ENTRIES PROVIDED ::
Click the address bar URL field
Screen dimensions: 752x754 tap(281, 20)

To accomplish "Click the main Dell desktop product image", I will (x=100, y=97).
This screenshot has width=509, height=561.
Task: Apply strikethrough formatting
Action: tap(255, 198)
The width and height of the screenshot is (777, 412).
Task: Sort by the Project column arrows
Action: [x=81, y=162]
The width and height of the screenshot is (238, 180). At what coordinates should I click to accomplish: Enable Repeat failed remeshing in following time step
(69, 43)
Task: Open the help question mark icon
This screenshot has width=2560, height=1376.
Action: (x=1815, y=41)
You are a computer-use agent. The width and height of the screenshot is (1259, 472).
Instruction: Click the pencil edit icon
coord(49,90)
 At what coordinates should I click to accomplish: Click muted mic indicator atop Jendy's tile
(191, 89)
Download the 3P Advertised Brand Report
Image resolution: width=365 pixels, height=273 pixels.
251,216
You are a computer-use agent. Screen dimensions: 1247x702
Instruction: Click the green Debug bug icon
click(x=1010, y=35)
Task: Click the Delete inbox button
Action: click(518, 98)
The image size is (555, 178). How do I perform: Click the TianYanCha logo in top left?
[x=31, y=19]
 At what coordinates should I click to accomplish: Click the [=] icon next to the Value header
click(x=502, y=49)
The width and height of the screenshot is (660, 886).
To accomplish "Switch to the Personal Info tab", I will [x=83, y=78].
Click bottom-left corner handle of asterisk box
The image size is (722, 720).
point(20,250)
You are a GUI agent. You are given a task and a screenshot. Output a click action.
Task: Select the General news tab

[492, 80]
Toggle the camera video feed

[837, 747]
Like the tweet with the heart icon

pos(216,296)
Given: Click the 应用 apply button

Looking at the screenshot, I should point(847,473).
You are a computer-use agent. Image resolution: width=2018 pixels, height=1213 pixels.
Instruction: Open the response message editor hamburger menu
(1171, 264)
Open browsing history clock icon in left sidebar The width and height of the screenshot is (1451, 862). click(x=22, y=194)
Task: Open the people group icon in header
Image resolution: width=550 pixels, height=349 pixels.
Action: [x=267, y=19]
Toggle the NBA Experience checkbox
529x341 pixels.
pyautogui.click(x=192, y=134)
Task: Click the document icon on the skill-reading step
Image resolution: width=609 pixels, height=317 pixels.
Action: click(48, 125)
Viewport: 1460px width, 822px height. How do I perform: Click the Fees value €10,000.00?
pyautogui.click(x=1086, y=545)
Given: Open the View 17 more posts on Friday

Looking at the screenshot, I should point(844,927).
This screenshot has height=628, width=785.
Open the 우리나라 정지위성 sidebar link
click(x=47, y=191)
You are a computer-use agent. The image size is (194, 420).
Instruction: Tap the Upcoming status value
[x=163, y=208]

WRITTEN INSTRUCTION ::
Please list every line from the entries above that contains the word "will", copying each line in full. Case counts.

RESULT ::
To accomplish "Click the main Dell desktop product image", I will (x=100, y=97).
To accomplish "Switch to the Personal Info tab", I will [x=83, y=78].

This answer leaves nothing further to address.